Records excerpted from a collection:
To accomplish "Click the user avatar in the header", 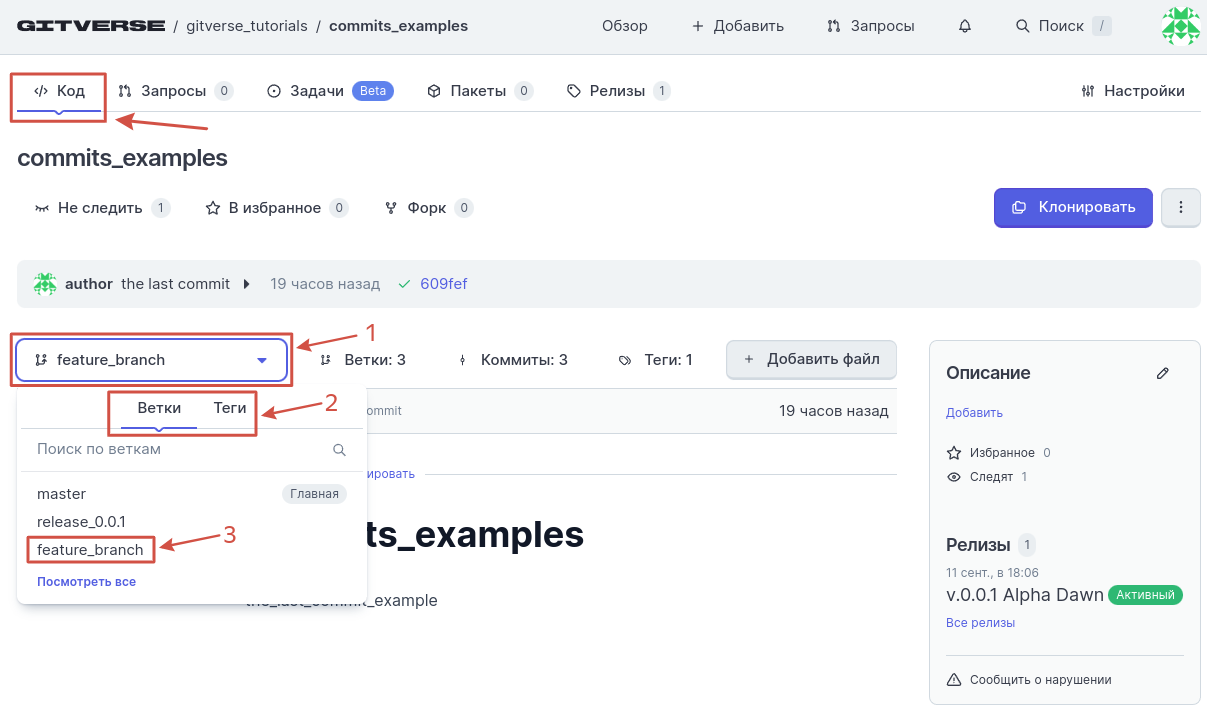I will click(x=1180, y=26).
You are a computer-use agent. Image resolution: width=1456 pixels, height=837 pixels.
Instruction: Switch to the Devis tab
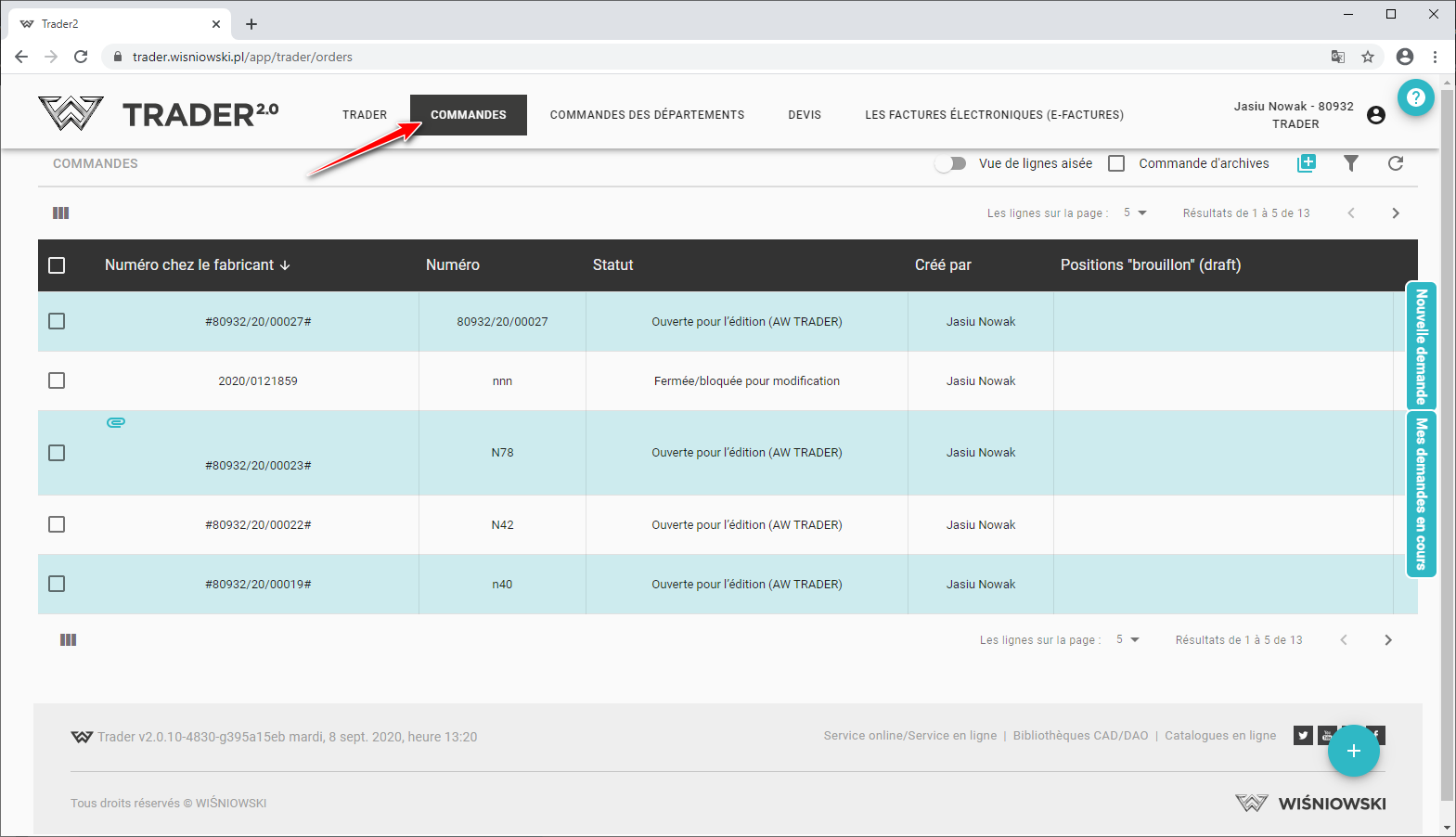click(x=804, y=115)
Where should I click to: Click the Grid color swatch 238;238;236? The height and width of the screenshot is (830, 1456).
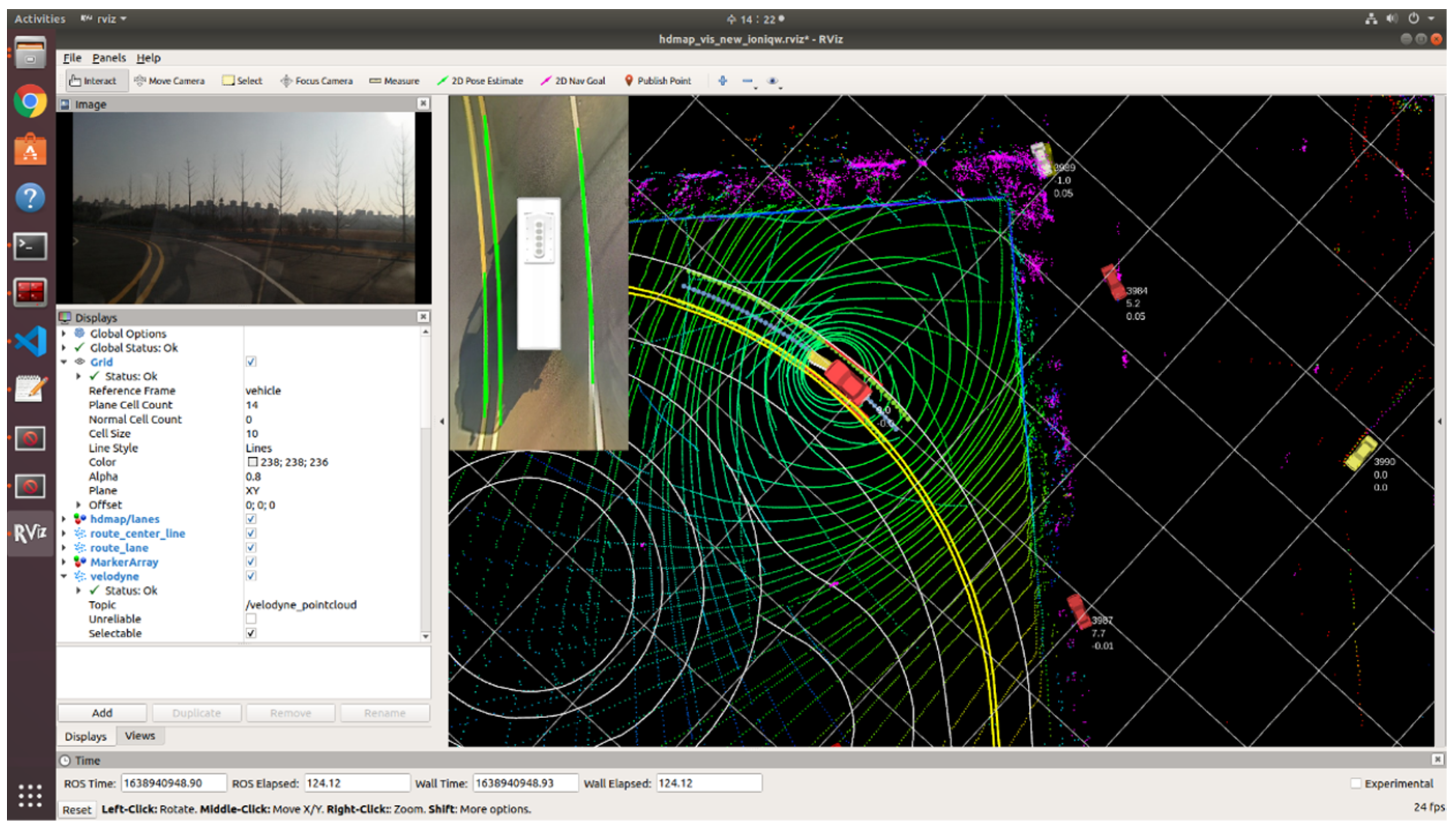pyautogui.click(x=252, y=462)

**GIVEN PROBLEM:** Change "Image resolution" to "Screen resolution" in the part of the records that opens with the line containing "You are a computer-use" and continues through the end of the records, leaving all else unchanged. Reproduce only that part, and omit the pictures.

**SOLUTION:**
You are a computer-use agent. Screen resolution: width=1456 pixels, height=837 pixels.
Instruction: Switch to the Devis tab
click(x=804, y=115)
Where should I click to: Click the Grid color swatch 238;238;236? The height and width of the screenshot is (830, 1456).
pyautogui.click(x=252, y=462)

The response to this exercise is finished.